Like jumping the fence or a barricade testing the resilience of the cops, once thought the height of fun, now the looming pointlessness of the arrest becomes apparent, fuck it the old man needs to run. Into the crowd screaming with snakes in their eyes walking them astray from the path they once had. Venom leaking from their teeth revealing the idiots actually had won, as their obvious mindsets continue asking cops if they’ve got Molly. I’m too old for this shit comes to mind, too old to see the same mistakes being made for the wrong reasons, even if they were the right ones. Realizing settling is being ridiculous without the thought “That was ridiculous”  bouncing around the head, as the bare chested sweaty body in 100 degrees swings the wet shirt above the head. So proud.

Settling into being okay with not feeling anything anymore. That sunlight and snow flakes just remind us that we’re alive, but that’s just it whats the point of it if we can so easily settle into the bones we’ve tried so hard to break and mend because its as if we’re meant to, than we can become better, maybe. Like the ways of the world don’t mean anything anymore, but to points to ignore, because they go against what seems to be respected amongst peers.

A yearning for banality and uninspired continuity takes root, where the trunk grows strong with the disgust of shameless blind trust. Realizing that people don’t change they just become more of themselves, magnified by their own reflections compounded by false regression of self soothing. Nothing makes sense so don’t question infinality, it leads to knowing you’re enough to change the world, it’ll always scare, so why bother?

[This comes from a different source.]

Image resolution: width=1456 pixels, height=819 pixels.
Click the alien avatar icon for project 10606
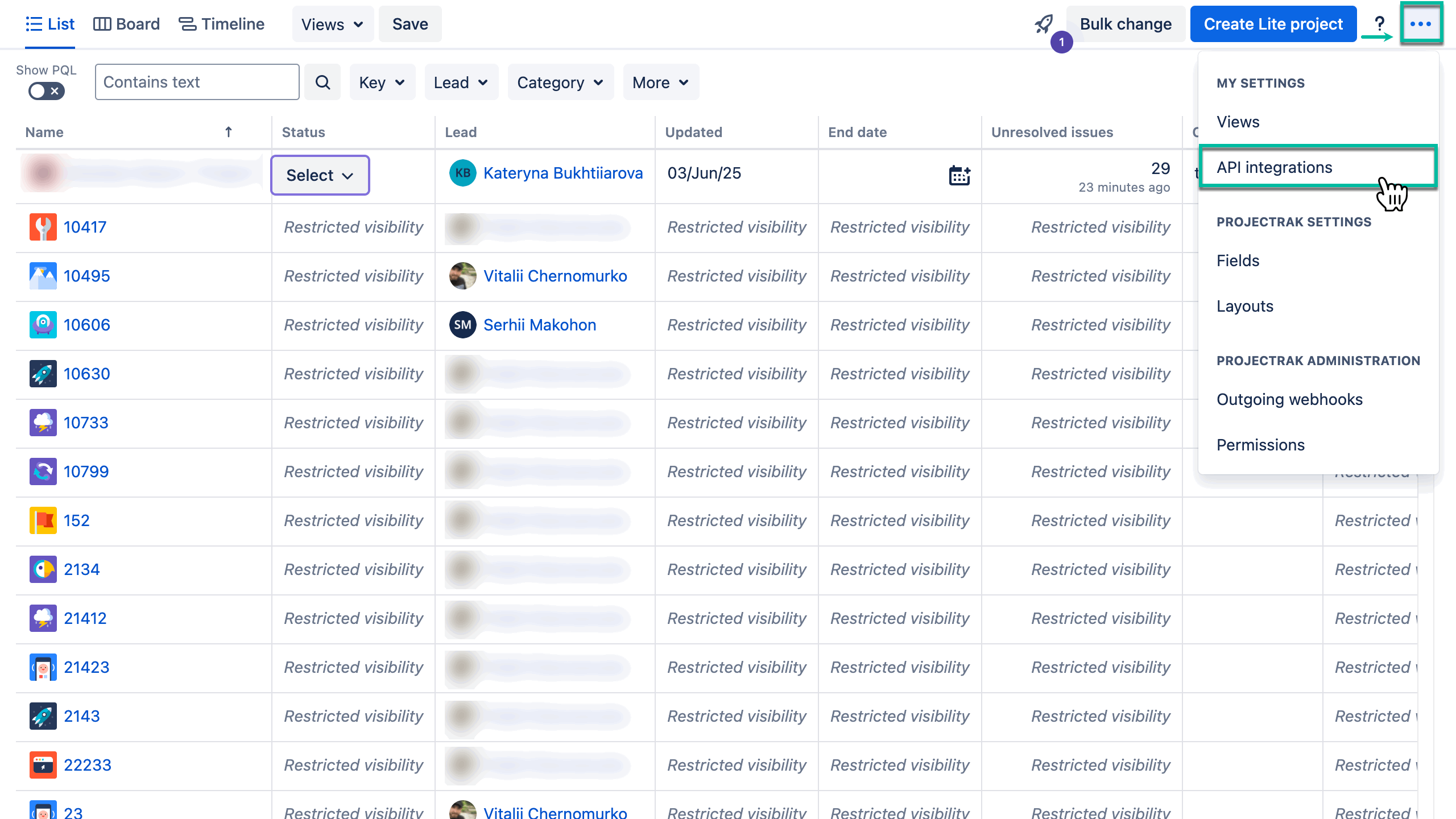(43, 325)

Sometimes the genie’s wishes aren’t enough to remember the thought of happiness once had. It was real sure, but it wasn’t good because it won’t let the relaxation comes, it comes with a goal, but that goal isn’t to be quiet with this black hole that seems to have made its home right above the gut in between the lungs. “Wish for patience,” a thousand years will pass, even than the silt will not set. “Wish for understanding,” the mind will revolt seeking all the answers from the past. “Wish to see the light in any dark,” the light will not bleed. The wishes will fade and the happiness will not be found, still settled with that calming cracking sound.

Wash away the fears of the ghost of today’s regret as normalcy sets in, the waves perpetual in their harmonic oscillation. They’ll repeat til they never sound any different, calling out the whispers too often ignored because of perceived insignificance. The routine to follow ad nauseam, wherein the the numbing will set into itself, and the comfort will again be reached.

The sound of settling into thoughts, hearts, and bodies, so loud it ignores the wails of dreams and goals not yet met. A cacophony so loud it seems to organize the ways of the worlds into an army of ants following strict guidelines for the betterment of the “whole.” A noble deed indeed, without it nothing could stay, nothing would be done. Just floating in space as time bends around the traditional chronomatic time stamps, through the bending of the light and the the velocity of the an object in vacuum without any motion.

Too tired to write; too excited to settle; too fucked up to know if any of it’ll ever get better. Too much dreaming is lost to the constant committal, to the strictest adherence of impermanent stupefaction and three levels of doubt. When the dust begins to settle, from a short life of queries and falsifications, lets find a love seat, sink in and settle.